Entries on where items appear

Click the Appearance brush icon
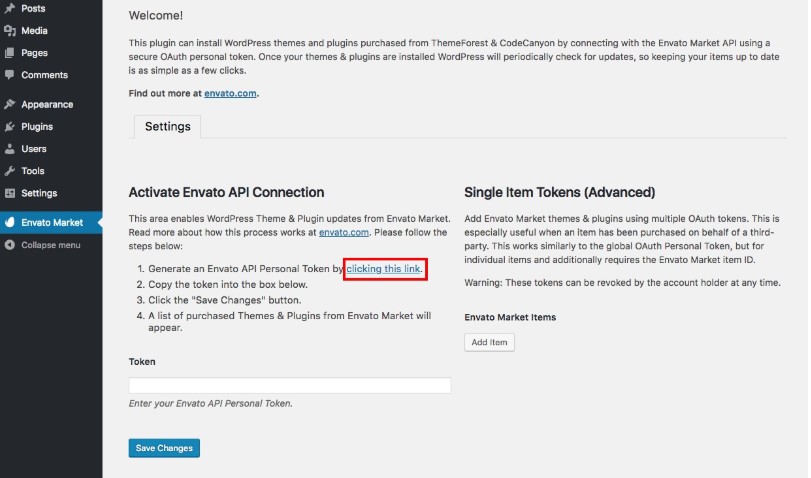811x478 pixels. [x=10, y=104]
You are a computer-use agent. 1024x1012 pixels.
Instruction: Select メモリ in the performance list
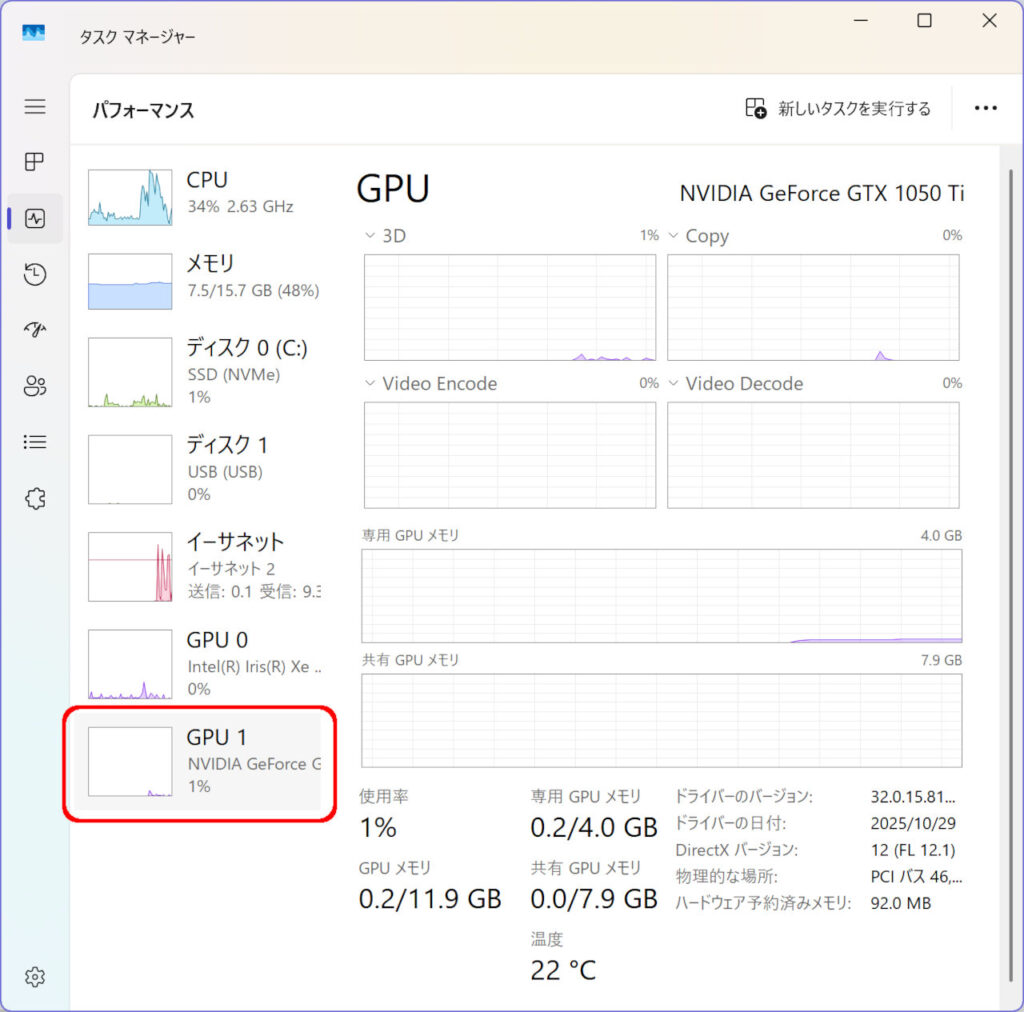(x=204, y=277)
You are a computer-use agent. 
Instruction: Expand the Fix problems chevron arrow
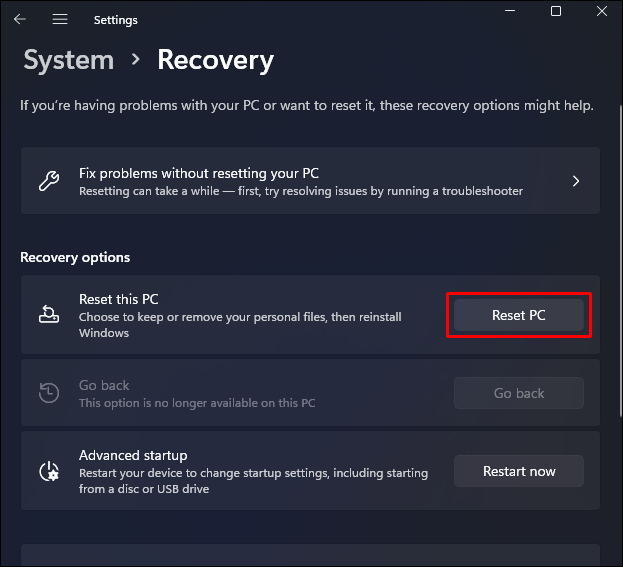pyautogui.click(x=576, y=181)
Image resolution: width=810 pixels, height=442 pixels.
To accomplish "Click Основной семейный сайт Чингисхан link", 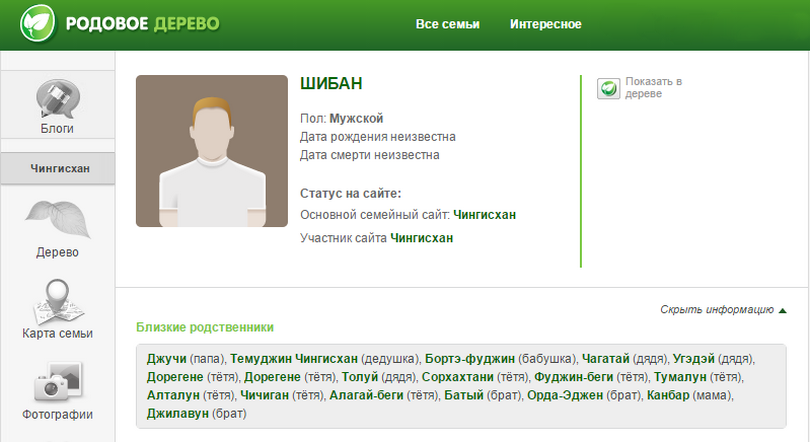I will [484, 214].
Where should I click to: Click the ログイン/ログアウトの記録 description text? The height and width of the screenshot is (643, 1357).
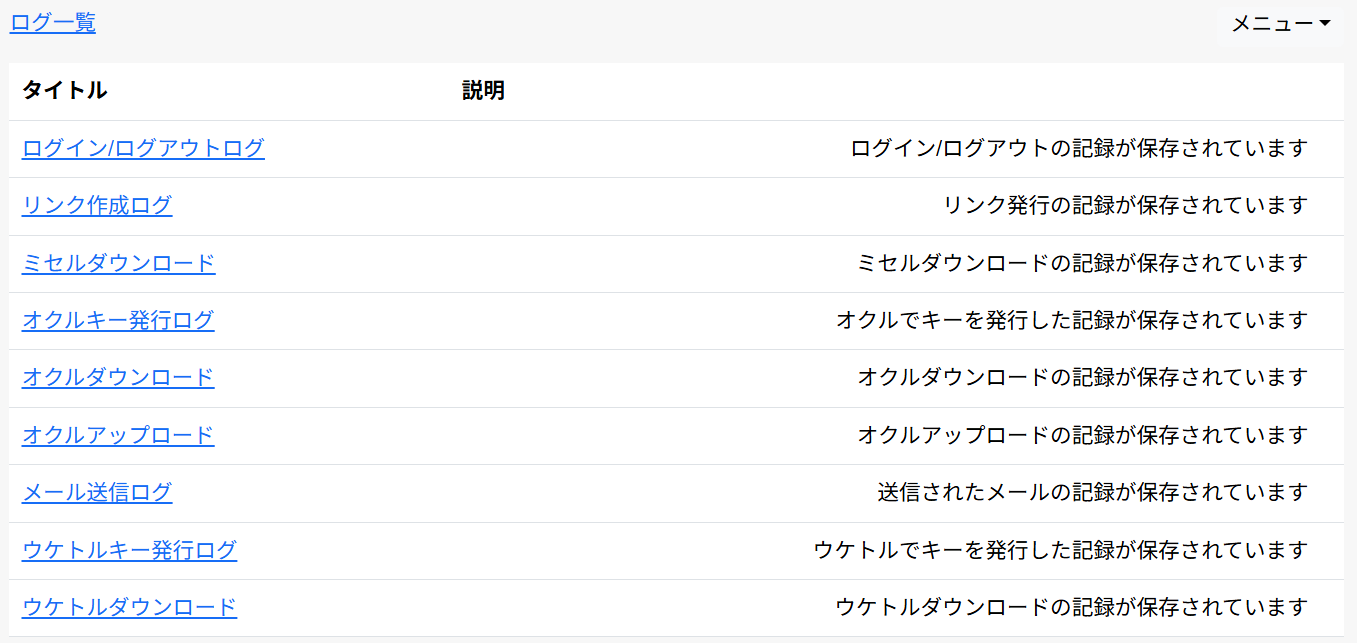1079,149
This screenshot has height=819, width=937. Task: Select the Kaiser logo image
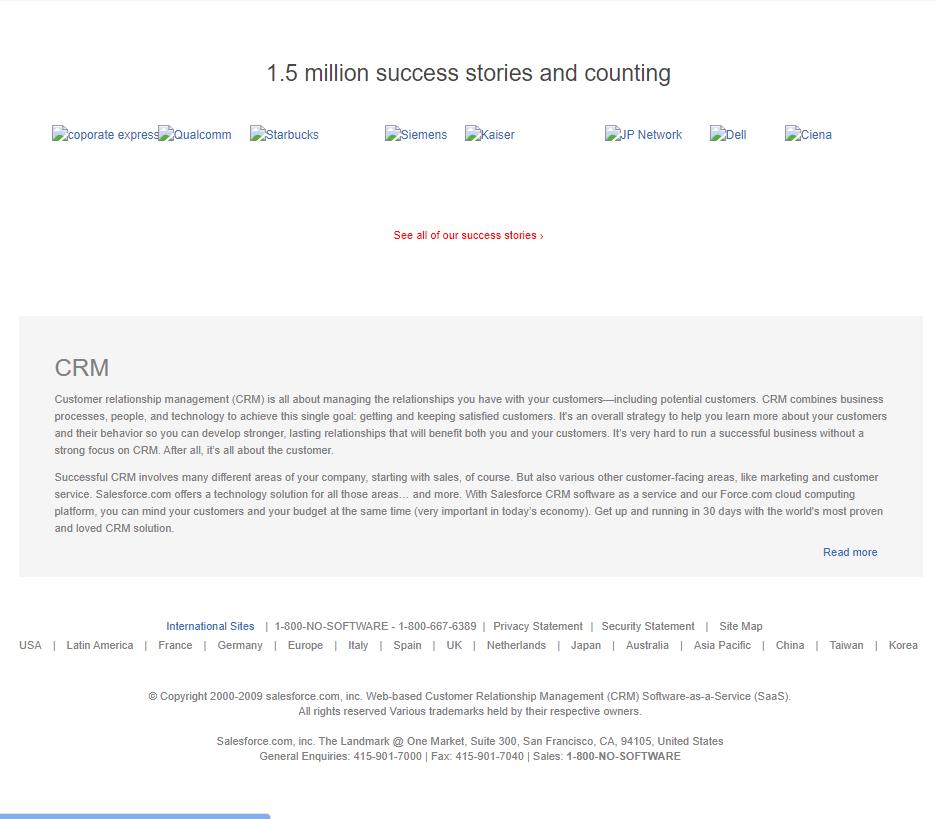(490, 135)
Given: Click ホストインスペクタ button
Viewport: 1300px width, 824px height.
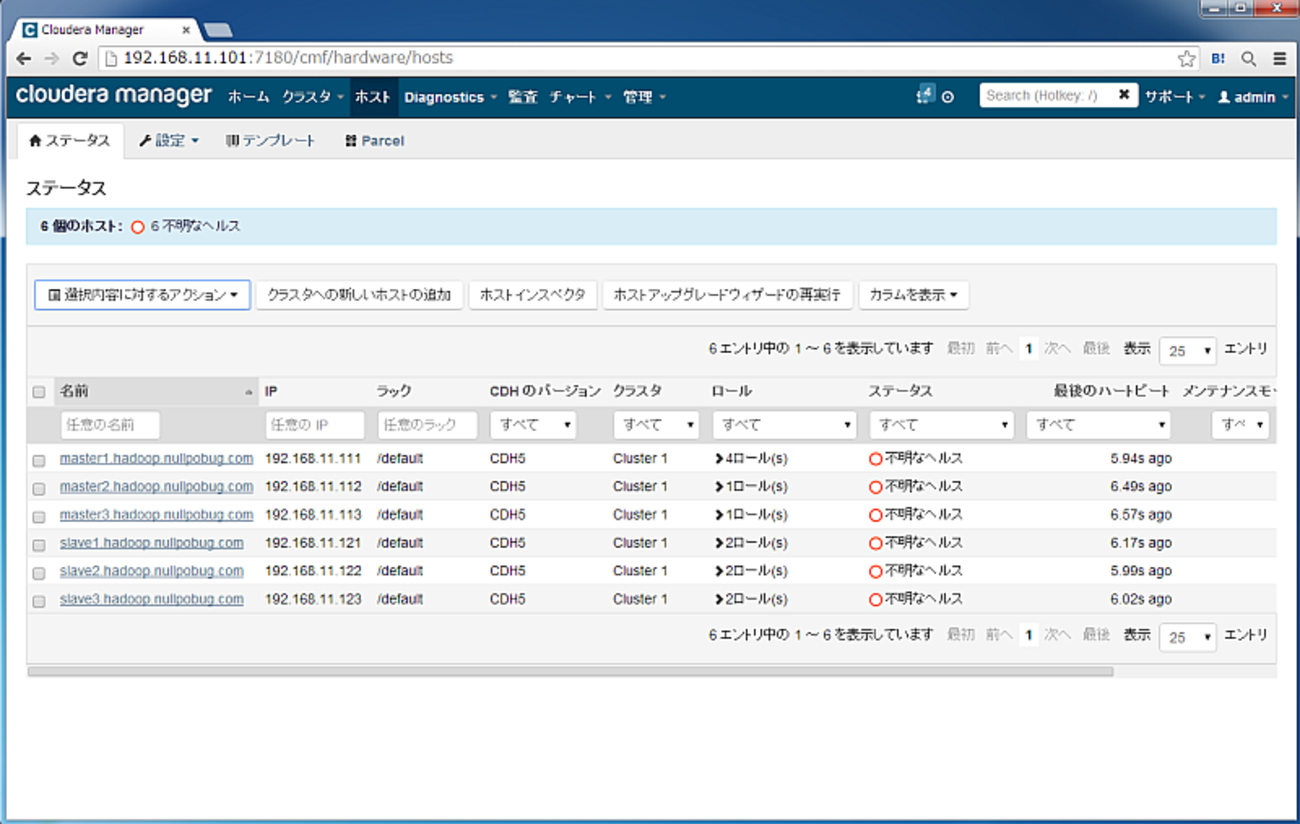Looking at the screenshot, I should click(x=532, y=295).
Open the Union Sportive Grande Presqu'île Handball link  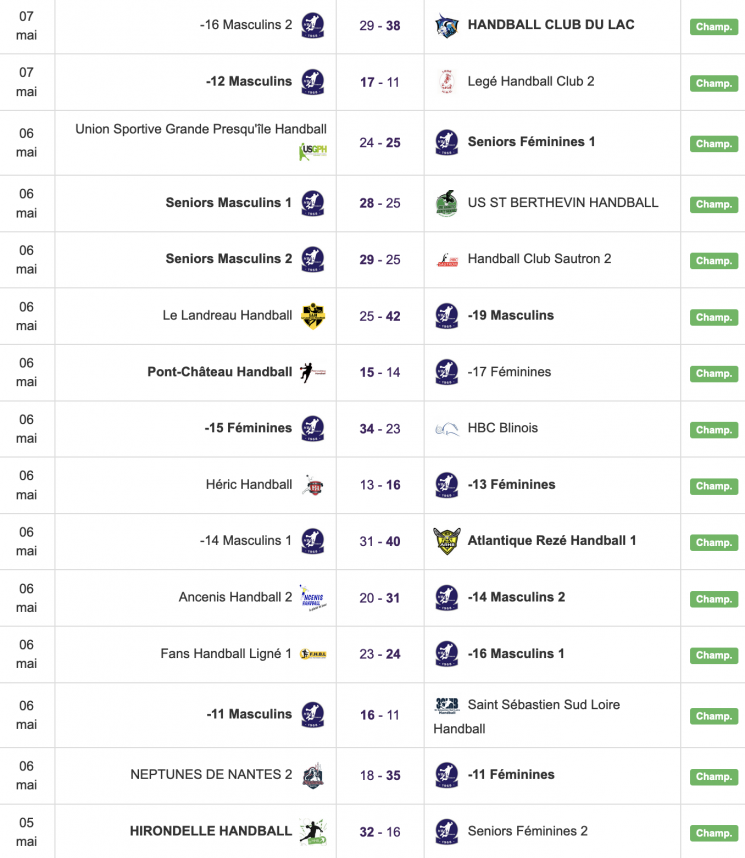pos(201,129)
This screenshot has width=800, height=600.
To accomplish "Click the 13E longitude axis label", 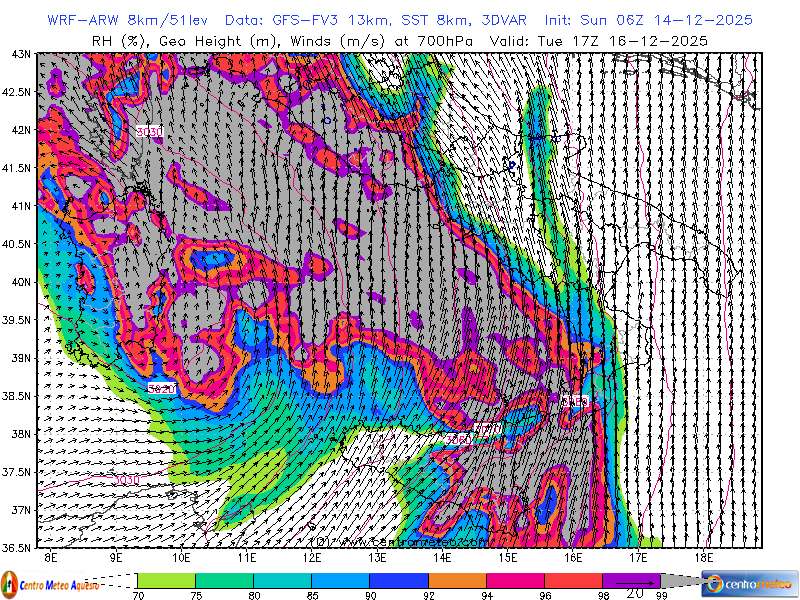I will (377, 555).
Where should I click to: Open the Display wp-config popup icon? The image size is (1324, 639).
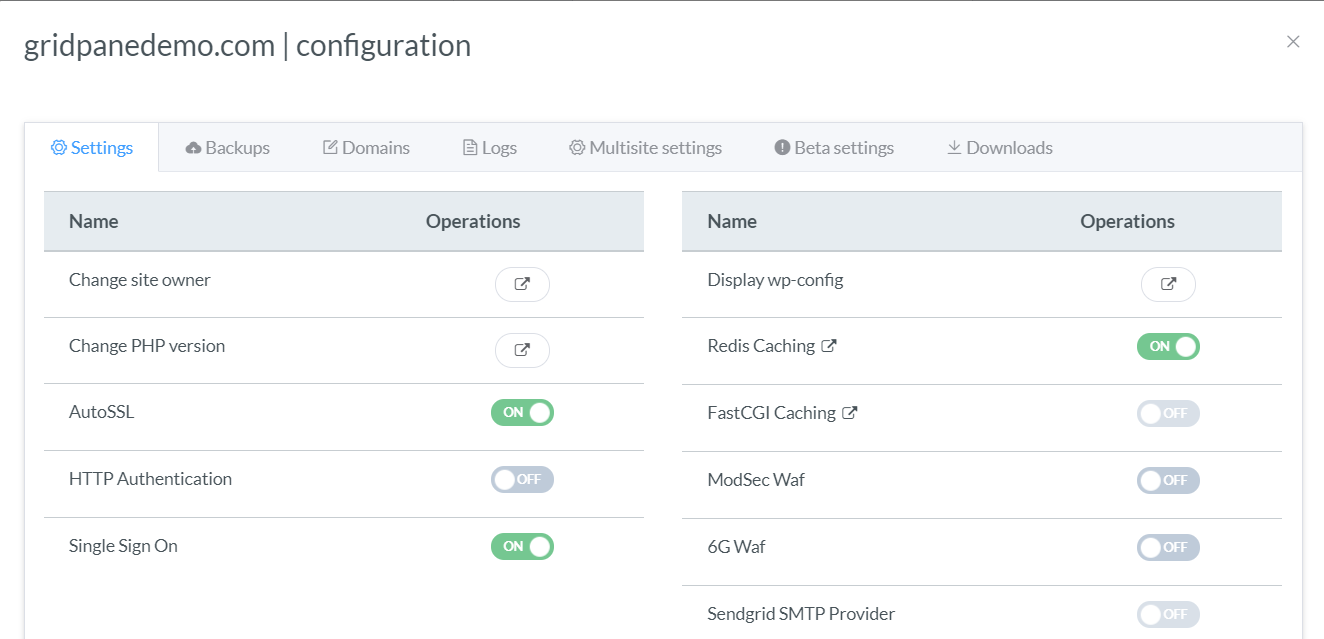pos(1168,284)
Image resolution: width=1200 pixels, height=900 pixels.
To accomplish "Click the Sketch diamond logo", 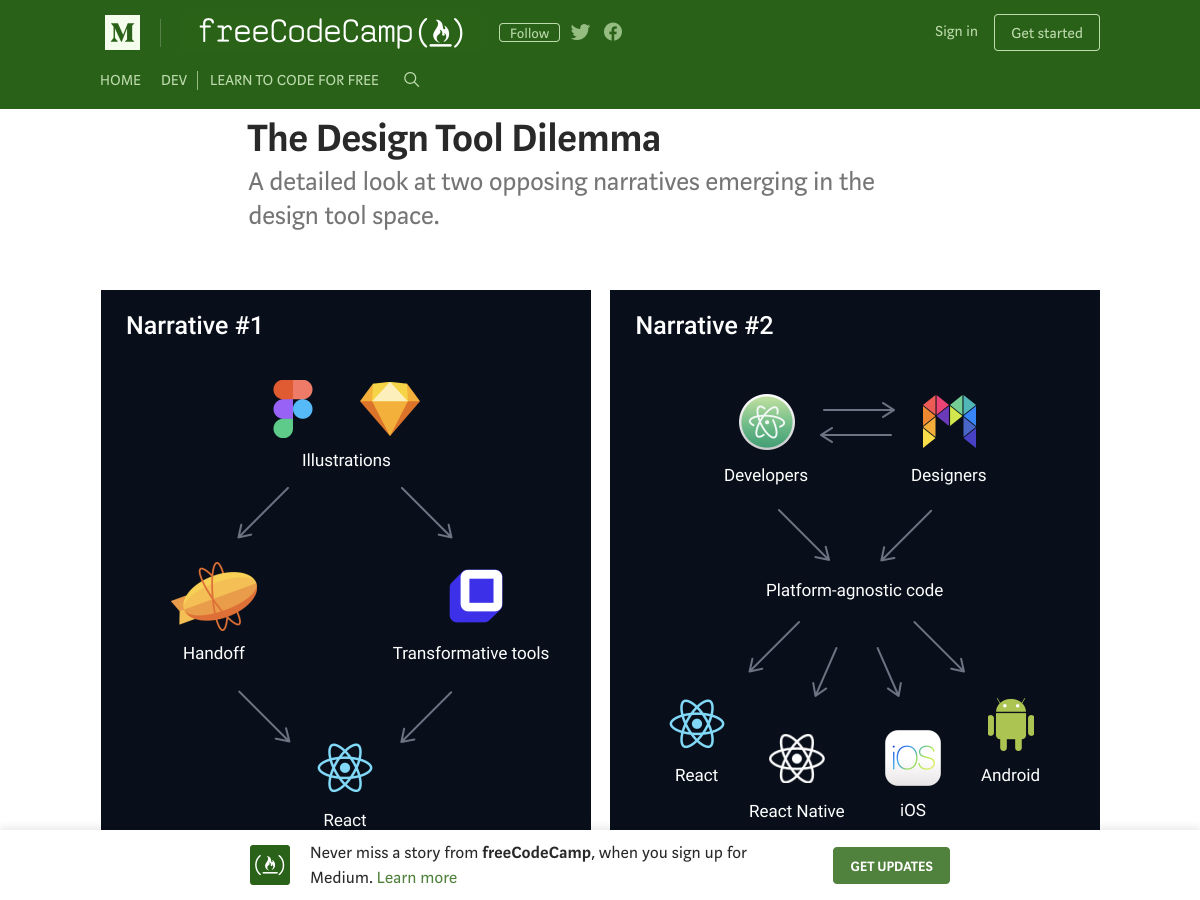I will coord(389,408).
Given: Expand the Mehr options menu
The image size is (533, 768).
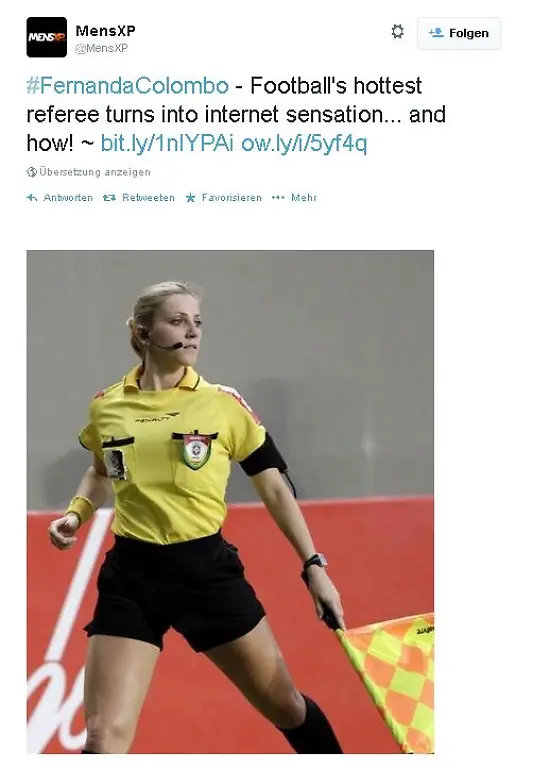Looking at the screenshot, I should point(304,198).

* _TASK INSTRUCTIONS_:
List every line above that contains the word "This", matching its capitalization exactly.

* _EXERCISE ANSWER_:
This screenshot has height=819, width=937. Task: Select the Kaiser logo image
This screenshot has width=800, height=600.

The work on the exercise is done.